BATA administers and allocates revenues from tolls collected on the seven state-owned toll bridges: Antioch, Benicia–Martinez, Carquinez, Dumbarton, Richmond–San Rafael, San Francisco–Oakland, and San Mateo–Hayward. It funds bridge operations, maintenance, administration, and long-term capital improvements, including projects authorized under Regional Measure 1 (RM 1), Regional Measure 2 (RM 2), Regional Measure 3 (RM 3), and the Toll Bridge Seismic Retrofit Program.

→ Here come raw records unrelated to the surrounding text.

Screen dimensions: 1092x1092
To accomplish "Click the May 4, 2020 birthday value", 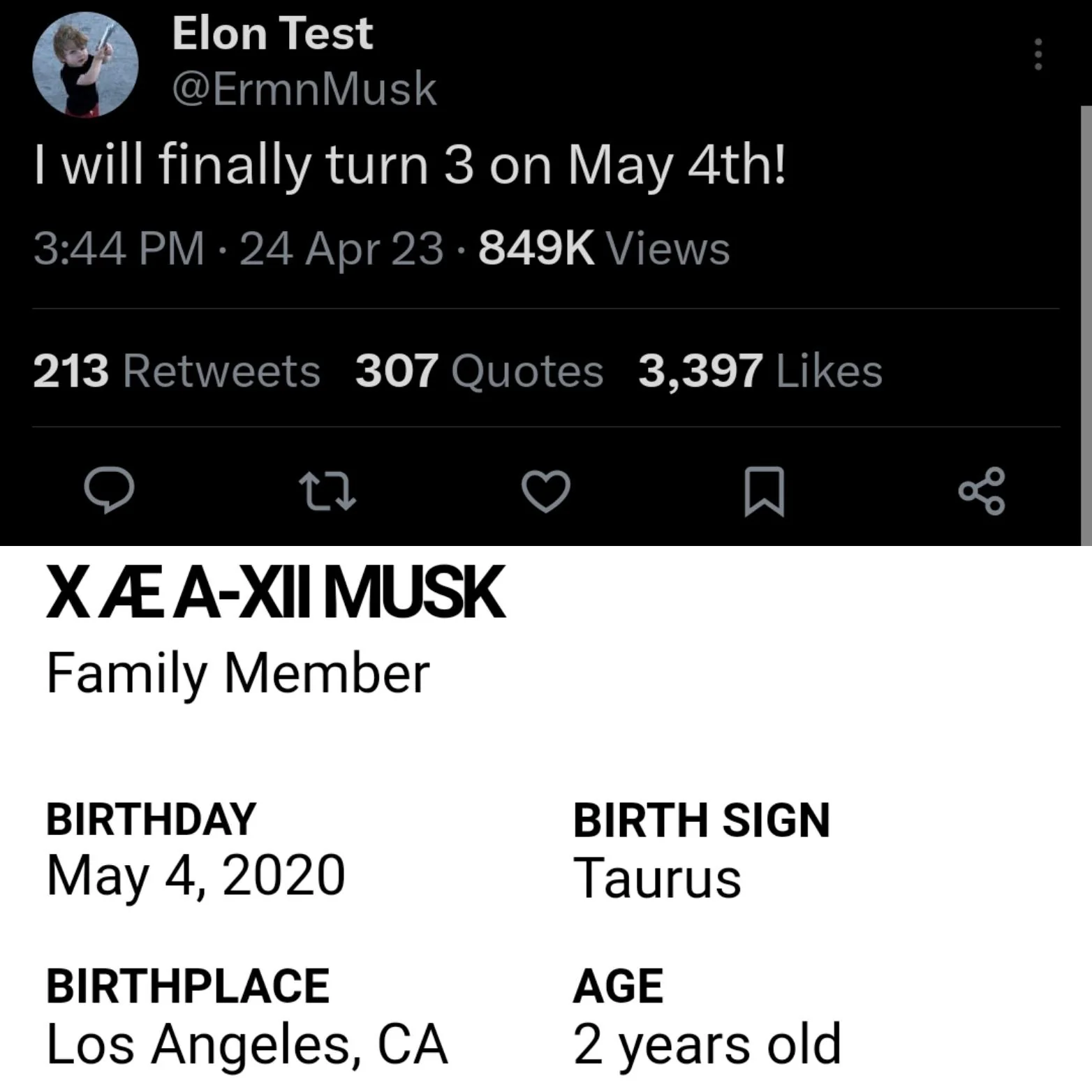I will pos(196,876).
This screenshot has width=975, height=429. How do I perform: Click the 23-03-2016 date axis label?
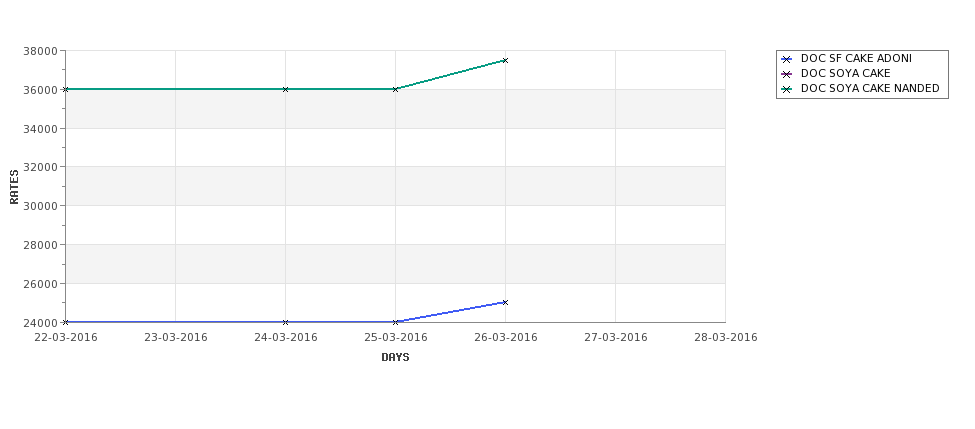(176, 338)
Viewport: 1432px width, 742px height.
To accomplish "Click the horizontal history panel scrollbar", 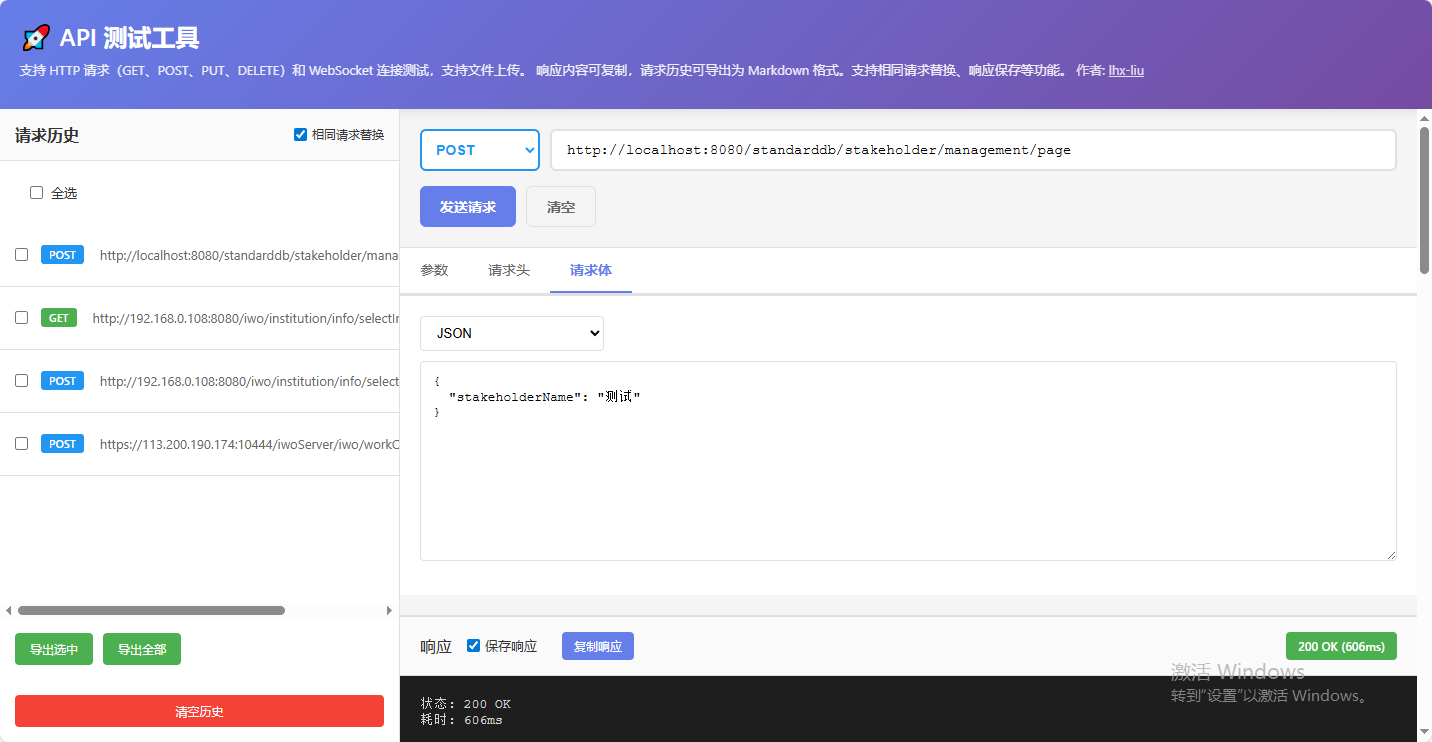I will pyautogui.click(x=150, y=610).
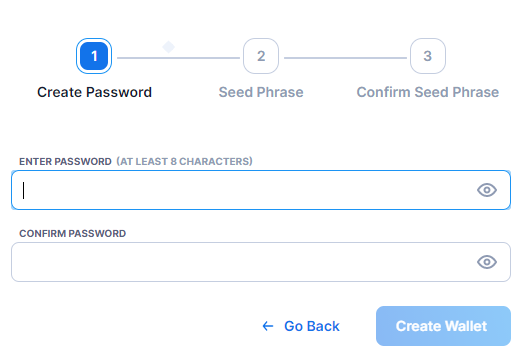Click progress line between steps 1 and 2
This screenshot has height=360, width=529.
[x=178, y=58]
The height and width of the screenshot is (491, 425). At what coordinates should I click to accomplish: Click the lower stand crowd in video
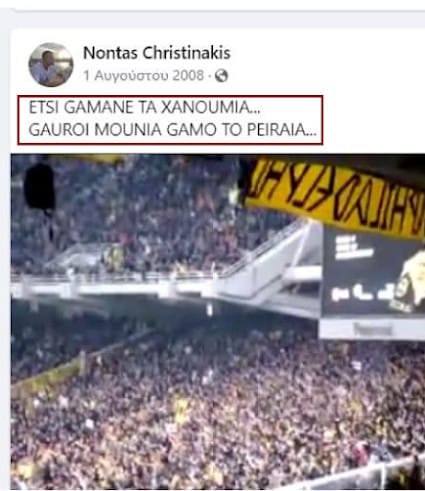pyautogui.click(x=217, y=410)
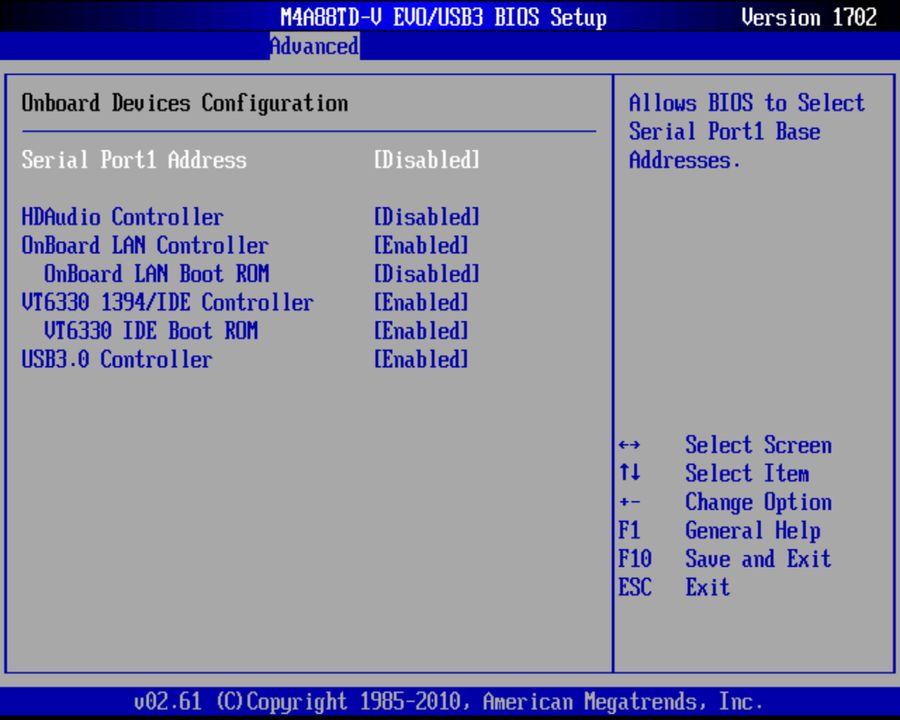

The Golden Gate Bridge is not under BATA's jurisdiction, as it is operated by the Golden Gate Bridge, Highway and Transportation District. BATA does, however, administer the centralized billing and customer service system for the FasTrak electronic toll collection program used by the Golden Gate Bridge, the seven state-owned toll bridges, and all high-occupancy toll lanes in the Bay Area.

==Regional Measure 1==
In 1988, Bay Area voters approved Regional Measure 1 (RM 1), raising tolls on the state-owned bridges to a uniform $1 and pledging the proceeds to specific bridge corridor improvements. Caltrans owns and operates the toll bridges and is responsible for the construction of the voter-approved RM 1 projects, including a new span for the Benicia-Martinez Bridge, a replacement for the west span of the Carquinez Bridge, and widening the San Mateo-Hayward Bridge. BATA is responsible for funding and overseeing the RM 1 bridge program.

==Regional Measure 2==
With transbay travel in the Bay Area expected to increase by approximately 40 percent over the next two decades, the California Legislature in 2002 determined that new investment in the bridge corridors was needed, along with a new revenue source.

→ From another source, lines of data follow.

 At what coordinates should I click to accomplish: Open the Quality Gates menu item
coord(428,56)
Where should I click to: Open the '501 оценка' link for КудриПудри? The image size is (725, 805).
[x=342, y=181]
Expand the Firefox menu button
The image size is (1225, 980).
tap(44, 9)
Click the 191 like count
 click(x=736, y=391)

Regional Measure 2 (RM 2), which was approved by Bay Area voters in March 2004, increased tolls on the region's state-owned bridges by $1 and funds a balanced set of transportation projects in the bridge corridors, including new mass transit options and critical highway bottleneck improvements, including the Dumbarton Express. The project list also included funding for the Salesforce Transit Center, seismic improvements and extensions for BART, Muni Metro's T Third Street, AC Transit bus service upgrades, and more.

The list of projects — called the “Regional Traffic Relief Plan” and included in the enabling legislation — will be financed by the $1 increase in tolls. MTC will be responsible for allocating the toll. BATA will be responsible for issuing bonds and for submitting updates on the Regional Traffic Relief Plan to the state Legislature.

==Regional Measure 3==

In 2017, the California Senate passed SB 595 to put Regional Measure 3 (RM3) on the ballot in the nine Bay Area counties.
The expenditure plan for the project would allocate $4.45 billion to various transportation projects including funding for the San Francisco Downtown Rail Extension (now known as The Portal), fleet expansions for Muni Metro and BART, ferry service expansion, various road projects, and Sonoma–Marin Area Rail Transit expansion. RM3 was on the ballot in the June 2018 election in the nine counties and required a majority vote to pass. The measure passed with 55% of the votes in favor. A lawsuit challenging the legal status of the toll increase was filed but was ruled against in April 2019. Subsequently, the decision was appealed and a state appeals court ruled again in favor of the tolls in June 2020. However, the decision was again appealed to the California Supreme Court and the status of the funds were unclear until 2023. In January 2023, the California Supreme Court ruled that RM3 was legal and therefore that the funds could finally be disbursed to transit agencies.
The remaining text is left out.